Hive

Hive

Overview

Hive Load Node can write data to hive. Using the flink dialect, the insert operation is currently supported, and the data in the upsert mode will be converted into insert. Manipulating hive tables using the hive dialect is currently not supported.

Supported Version

Load Node	Version
Hive	Hive: 1.x, 2.x, 3.x

Dependencies

Using Hive load requires the introduction of dependencies. Of course, you can also use INLONG to provide jar packages.(sort-connector-hive)

Maven dependency

<dependency>
    <groupId>org.apache.inlong</groupId>
    <artifactId>sort-connector-hive</artifactId>
    <version>1.13.0-SNAPSHOT</version>
</dependency>

How to create a Hive Load Node

Usage for SQL API

The example below shows how to create a Hive Load Node with Flink SQL Cli :

CREATE TABLE hiveTableName (
  id STRING,
  name STRING,
  uv BIGINT,
  pv BIGINT
) WITH (
  'connector' = 'hive',
  'default-database' = 'default',
  'hive-version' = '3.1.2',
  'hive-conf-dir' = 'hdfs://localhost:9000/user/hive/hive-site.xml'
);

Usage for InLong Dashboard

Configuration

When creating a data stream, select Hive for the data stream direction, and click “Add” to configure it.

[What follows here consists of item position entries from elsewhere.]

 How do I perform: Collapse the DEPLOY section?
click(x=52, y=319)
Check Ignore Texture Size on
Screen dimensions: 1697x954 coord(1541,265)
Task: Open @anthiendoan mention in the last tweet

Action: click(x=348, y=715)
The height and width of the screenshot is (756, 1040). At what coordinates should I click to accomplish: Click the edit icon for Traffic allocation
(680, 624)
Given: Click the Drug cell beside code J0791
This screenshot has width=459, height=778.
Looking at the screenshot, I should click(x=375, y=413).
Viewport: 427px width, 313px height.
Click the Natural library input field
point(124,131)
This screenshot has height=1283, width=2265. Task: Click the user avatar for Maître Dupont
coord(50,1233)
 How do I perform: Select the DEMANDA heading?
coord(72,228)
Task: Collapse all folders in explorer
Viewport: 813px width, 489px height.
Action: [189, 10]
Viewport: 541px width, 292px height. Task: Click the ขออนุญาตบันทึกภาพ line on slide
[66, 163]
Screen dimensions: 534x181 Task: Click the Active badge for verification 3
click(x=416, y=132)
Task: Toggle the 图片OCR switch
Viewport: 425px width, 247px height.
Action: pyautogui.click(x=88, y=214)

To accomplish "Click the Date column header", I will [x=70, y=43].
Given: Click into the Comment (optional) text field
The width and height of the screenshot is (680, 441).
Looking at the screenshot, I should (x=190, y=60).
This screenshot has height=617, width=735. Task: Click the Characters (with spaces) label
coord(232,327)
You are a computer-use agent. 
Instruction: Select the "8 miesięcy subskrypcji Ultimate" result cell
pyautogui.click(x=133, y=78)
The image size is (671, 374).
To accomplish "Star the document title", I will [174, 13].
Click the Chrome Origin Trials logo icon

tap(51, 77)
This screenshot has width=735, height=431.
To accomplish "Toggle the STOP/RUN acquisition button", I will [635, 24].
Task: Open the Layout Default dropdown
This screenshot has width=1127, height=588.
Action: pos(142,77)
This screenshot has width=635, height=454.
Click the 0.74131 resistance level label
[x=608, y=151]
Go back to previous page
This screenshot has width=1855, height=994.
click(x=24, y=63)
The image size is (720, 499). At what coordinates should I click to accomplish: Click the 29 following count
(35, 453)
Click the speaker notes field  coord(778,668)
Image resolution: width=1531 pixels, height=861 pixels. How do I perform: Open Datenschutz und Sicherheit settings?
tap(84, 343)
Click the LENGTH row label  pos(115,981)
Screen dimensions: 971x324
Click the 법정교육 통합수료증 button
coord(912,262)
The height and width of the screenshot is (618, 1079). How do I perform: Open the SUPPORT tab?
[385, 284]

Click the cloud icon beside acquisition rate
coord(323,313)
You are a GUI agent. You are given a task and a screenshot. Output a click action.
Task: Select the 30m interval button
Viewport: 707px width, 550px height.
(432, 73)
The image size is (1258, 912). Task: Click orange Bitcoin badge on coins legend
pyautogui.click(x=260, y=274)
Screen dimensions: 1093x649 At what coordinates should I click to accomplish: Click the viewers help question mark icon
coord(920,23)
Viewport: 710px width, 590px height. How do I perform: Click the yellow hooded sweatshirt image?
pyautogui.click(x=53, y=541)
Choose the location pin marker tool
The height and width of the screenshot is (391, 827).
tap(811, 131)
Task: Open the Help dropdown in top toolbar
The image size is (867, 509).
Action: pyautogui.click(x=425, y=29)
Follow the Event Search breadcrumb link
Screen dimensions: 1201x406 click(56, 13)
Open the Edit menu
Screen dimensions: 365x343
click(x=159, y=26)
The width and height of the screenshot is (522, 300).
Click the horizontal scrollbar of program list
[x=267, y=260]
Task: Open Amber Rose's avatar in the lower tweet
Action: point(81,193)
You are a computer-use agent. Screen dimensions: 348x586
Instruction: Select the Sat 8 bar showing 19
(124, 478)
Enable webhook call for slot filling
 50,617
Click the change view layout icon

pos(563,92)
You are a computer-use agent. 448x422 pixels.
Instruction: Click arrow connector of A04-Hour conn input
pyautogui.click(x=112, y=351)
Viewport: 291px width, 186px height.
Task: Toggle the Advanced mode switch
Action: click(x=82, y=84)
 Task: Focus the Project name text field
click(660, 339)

Usage for InLong Manager Client

TODO: It will be supported in the future.

Hive Load Node Options

Option	Required	Default	Type	Description
connector	required	(none)	String	Specify what connector to use, here should be ‘hive’.
default-database	required	(none)	String
hive-conf-dir	required	(none)	String	If you don’t want to upload hive-site.xml to HDFS, you can put this configuration into the classpath of the project, and then this place only needs to be not empty, otherwise you must fill in the complete HDFS URL.
sink.partition-commit.trigger	optional	(none)	String	If hive exists partition you can set trigger mode.(process-time)
partition.time-extractor.timestamp-pattern	optional	(none)	String	If hive exists partition you can set timestamp-pattern mode.(yyyy-MM-dd…)
sink.partition-commit.delay	optional	(none)	String	If hive exists partition you can set delay mode.(10s,20s,1m…)
sink.partition-commit.policy.kind	optional	(none)	String	Policy to commit a partition is to notify the downstream application that the partition has finished writing, the partition is ready to be read. metastore: add partition to metastore. Only hive table supports metastore policy, file system manages partitions through directory structure. success-file: add ‘_success’ file to directory. Both can be configured at the same time: ‘metastore,success-file’. custom: use policy class to create a commit policy. Support to configure multiple policies: ‘metastore,success-file’.
inlong.metric.labels	optional	(none)	String	Inlong metric label, format of value is groupId=[groupId]&streamId=[streamId]&nodeId=[nodeId].

Data Type Mapping

Hive type	Flink SQL type
char(p)	CHAR(p)
varchar(p)	VARCHAR(p)
string	STRING
boolean	BOOLEAN
tinyint	TINYINT
smallint	SMALLINT
int	INT
bigint	BIGINT
float	FLOAT
double	DOUBLE
decimal(p, s)	DECIMAL(p, s)
date	DATE
timestamp(9)	TIMESTAMP
bytes	BINARY
array	LIST
map	MAP
row	STRUCT